→ **Data items**
BEGIN

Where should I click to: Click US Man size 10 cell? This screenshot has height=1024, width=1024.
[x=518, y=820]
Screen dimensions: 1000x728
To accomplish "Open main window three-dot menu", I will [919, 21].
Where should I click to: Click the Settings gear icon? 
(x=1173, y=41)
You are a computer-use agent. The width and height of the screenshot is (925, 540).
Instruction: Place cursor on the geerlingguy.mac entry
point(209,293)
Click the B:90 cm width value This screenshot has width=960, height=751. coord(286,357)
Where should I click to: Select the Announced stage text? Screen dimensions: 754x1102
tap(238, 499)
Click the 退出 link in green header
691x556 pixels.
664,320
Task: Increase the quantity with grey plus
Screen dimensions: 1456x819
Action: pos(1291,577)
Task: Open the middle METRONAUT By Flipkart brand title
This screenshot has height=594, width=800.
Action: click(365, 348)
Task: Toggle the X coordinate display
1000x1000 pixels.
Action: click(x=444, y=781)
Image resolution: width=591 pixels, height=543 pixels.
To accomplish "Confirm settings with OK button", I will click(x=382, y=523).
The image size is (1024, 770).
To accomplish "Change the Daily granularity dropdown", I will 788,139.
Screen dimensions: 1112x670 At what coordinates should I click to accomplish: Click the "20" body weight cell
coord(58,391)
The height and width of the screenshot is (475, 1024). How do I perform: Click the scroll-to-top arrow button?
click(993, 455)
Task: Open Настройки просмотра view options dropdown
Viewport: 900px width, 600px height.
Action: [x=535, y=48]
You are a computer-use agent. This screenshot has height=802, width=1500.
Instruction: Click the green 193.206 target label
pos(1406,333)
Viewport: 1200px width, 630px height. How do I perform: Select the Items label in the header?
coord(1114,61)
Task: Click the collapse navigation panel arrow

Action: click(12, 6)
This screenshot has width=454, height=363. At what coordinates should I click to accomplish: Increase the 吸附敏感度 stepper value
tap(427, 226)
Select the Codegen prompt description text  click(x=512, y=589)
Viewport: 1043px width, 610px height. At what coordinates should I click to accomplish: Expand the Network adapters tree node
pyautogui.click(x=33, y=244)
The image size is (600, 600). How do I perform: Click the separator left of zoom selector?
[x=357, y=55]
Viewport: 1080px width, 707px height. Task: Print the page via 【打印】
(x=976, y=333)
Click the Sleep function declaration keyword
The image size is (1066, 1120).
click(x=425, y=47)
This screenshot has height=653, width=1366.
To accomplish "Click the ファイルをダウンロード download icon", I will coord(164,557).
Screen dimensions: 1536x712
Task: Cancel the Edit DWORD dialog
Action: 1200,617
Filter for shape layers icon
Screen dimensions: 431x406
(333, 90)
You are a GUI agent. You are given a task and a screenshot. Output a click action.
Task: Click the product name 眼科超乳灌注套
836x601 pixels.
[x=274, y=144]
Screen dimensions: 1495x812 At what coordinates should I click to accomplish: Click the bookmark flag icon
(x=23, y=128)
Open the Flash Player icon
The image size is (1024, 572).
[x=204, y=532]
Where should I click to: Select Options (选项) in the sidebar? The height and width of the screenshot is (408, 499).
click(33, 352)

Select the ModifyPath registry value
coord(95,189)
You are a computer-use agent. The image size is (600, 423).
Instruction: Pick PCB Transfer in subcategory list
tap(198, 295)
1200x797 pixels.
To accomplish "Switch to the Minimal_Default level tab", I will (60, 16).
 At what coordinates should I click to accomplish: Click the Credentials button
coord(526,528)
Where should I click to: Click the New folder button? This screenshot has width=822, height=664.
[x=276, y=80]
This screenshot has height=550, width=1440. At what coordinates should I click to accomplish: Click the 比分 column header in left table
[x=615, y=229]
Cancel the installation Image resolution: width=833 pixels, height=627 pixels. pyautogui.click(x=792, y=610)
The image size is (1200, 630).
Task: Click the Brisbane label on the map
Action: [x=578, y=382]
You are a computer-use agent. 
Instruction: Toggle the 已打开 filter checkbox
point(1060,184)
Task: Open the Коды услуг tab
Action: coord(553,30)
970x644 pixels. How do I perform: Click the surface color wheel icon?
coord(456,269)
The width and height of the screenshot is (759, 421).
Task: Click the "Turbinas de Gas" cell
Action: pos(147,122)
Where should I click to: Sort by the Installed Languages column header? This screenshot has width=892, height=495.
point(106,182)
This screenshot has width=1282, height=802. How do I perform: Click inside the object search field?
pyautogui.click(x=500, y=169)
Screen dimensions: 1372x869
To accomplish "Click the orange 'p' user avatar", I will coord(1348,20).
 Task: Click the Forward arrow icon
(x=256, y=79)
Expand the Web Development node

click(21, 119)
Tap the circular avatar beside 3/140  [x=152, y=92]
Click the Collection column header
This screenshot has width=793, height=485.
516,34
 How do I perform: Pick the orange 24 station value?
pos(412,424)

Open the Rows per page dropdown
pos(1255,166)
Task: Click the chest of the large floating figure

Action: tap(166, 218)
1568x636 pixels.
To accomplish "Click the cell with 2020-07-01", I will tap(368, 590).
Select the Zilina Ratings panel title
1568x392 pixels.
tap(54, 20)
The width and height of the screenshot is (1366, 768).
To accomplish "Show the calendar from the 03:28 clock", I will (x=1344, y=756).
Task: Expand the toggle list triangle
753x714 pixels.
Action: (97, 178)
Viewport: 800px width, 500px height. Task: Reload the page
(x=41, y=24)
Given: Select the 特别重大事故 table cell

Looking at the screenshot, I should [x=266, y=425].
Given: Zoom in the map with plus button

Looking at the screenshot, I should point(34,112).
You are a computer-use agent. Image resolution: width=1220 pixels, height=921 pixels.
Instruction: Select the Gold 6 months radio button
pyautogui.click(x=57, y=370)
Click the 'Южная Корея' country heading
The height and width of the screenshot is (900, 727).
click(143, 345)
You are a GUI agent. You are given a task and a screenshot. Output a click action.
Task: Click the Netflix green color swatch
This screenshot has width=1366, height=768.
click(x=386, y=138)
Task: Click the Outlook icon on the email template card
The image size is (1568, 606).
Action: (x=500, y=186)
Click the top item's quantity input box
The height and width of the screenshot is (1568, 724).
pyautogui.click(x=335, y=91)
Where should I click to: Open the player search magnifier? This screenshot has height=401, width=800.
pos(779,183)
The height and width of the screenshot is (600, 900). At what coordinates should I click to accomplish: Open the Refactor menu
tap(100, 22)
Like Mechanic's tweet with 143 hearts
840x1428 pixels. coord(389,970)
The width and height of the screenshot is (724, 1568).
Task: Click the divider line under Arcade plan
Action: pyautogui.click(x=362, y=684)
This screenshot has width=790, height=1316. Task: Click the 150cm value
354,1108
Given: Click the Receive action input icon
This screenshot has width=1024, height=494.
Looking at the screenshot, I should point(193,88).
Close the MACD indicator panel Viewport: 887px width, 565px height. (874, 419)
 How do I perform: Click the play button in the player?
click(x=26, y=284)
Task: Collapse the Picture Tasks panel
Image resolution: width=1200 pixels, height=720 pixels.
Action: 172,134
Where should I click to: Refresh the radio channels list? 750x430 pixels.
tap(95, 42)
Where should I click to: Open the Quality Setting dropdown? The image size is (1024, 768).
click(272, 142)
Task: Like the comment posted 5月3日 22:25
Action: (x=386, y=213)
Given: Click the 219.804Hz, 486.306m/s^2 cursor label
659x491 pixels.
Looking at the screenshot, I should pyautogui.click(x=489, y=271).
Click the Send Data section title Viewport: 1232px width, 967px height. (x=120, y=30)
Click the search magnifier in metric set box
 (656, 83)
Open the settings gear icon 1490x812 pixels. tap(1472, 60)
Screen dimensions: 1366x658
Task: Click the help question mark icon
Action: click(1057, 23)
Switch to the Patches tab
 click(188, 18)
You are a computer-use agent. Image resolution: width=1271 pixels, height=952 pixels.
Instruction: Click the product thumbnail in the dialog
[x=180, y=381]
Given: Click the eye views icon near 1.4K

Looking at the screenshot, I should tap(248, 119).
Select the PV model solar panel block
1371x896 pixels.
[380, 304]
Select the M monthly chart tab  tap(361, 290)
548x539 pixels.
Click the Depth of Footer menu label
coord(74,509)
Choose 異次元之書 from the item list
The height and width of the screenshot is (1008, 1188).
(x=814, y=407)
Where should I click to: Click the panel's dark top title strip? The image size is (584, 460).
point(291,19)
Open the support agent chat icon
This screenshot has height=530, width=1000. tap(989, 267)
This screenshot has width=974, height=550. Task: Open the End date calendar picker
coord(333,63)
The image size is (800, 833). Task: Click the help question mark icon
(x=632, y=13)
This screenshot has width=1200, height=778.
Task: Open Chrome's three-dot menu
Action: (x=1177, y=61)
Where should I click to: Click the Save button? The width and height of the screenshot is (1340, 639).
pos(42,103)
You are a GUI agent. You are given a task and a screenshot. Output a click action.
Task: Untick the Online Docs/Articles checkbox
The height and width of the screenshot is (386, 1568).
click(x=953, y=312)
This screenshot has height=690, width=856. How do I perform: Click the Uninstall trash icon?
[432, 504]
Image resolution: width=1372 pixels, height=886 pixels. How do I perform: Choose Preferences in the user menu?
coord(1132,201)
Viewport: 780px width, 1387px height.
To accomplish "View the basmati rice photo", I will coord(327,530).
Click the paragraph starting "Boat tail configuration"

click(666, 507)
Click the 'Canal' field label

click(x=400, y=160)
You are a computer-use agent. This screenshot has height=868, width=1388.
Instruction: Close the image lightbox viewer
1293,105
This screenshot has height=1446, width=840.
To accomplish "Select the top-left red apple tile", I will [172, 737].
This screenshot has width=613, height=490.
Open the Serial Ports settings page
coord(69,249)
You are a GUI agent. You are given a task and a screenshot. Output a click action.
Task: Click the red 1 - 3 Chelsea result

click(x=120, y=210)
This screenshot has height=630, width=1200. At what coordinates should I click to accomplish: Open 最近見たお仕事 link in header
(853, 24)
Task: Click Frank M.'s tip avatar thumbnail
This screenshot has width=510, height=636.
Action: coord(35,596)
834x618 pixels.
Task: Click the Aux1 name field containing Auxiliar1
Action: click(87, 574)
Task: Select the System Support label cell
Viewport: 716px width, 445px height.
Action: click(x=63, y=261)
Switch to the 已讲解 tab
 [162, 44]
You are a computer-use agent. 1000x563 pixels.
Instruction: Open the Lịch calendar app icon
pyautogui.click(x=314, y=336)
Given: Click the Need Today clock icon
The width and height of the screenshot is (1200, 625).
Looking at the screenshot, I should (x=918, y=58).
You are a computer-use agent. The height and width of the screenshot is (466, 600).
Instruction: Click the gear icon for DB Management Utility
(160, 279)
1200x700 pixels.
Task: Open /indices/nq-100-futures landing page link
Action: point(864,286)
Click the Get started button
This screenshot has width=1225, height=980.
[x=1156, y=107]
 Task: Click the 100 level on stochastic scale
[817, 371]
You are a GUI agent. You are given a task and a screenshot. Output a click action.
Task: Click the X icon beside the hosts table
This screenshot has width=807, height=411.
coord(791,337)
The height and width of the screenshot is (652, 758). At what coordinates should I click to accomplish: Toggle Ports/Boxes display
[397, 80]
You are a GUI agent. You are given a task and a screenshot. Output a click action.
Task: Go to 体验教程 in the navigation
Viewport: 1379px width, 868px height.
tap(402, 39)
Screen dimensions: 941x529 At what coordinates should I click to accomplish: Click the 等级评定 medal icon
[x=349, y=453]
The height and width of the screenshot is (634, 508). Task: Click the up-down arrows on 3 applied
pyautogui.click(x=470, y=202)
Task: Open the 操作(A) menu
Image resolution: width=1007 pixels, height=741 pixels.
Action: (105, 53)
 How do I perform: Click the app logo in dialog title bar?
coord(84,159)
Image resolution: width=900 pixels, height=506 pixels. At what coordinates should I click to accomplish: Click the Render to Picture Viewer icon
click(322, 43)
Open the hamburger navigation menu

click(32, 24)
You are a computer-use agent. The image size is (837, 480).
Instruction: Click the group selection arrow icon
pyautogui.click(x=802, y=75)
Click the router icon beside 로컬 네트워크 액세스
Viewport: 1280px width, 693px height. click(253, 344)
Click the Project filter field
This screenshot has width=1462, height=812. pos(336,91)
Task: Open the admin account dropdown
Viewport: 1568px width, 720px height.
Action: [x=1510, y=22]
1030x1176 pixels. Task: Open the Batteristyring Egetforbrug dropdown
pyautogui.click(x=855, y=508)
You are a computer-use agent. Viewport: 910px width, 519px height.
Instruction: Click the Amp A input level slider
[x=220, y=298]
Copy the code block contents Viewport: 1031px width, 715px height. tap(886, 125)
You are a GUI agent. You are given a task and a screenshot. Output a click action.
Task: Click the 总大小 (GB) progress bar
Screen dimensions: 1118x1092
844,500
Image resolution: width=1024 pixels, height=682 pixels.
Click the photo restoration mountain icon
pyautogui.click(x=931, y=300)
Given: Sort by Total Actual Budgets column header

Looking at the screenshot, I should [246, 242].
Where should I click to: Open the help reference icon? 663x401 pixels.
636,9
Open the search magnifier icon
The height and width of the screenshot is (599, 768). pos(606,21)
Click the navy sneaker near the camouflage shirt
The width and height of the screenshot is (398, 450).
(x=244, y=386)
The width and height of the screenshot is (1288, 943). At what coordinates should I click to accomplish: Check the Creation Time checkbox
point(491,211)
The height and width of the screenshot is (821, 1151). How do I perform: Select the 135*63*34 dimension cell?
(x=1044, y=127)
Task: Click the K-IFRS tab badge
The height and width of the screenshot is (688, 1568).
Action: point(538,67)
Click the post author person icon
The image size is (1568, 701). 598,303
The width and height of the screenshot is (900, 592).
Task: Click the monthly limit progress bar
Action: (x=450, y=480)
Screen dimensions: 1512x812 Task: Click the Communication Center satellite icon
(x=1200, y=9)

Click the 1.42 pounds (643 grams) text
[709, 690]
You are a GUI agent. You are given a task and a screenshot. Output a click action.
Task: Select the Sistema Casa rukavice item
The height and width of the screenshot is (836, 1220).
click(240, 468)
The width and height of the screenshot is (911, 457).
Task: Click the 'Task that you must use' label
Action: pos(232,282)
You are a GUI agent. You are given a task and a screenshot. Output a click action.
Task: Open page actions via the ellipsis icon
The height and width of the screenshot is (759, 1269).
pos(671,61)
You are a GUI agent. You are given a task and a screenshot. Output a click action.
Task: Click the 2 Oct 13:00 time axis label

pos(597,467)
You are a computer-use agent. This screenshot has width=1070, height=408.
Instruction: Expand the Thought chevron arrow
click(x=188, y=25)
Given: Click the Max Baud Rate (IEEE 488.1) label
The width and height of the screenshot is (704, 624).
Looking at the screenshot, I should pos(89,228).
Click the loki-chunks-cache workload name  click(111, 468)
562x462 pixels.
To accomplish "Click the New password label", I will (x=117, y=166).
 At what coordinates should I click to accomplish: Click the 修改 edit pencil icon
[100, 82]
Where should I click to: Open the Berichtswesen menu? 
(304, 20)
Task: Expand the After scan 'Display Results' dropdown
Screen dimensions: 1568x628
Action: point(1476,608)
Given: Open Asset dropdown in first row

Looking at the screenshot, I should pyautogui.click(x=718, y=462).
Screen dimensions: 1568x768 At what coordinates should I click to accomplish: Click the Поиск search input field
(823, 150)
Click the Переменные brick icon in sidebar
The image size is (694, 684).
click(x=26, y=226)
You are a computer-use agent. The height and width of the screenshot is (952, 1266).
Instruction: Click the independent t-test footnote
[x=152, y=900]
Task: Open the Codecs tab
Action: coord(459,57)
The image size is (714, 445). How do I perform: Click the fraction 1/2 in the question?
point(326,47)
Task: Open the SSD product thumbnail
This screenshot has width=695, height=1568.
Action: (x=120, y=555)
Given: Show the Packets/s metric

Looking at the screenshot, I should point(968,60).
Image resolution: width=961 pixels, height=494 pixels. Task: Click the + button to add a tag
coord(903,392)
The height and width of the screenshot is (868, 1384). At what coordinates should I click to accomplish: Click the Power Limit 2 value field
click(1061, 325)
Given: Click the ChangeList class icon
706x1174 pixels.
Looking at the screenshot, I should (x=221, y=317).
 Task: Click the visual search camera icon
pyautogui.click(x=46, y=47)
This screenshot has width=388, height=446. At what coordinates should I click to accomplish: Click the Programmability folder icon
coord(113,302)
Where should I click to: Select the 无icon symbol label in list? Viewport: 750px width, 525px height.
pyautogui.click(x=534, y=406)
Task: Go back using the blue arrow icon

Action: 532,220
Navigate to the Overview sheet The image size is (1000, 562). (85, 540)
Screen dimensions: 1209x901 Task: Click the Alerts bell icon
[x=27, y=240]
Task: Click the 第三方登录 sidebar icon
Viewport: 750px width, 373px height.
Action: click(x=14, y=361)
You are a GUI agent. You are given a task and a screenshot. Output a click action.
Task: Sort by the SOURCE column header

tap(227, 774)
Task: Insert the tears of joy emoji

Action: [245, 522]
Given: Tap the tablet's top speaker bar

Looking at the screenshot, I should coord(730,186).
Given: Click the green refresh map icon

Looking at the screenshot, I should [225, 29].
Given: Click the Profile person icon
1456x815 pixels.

END

→ **Task objective**
Go through the entries. Report every line that contains the word "clock".

→ **Result**
To accomplish "Show the calendar from the 03:28 clock", I will (x=1344, y=756).
Given: Click the Need Today clock icon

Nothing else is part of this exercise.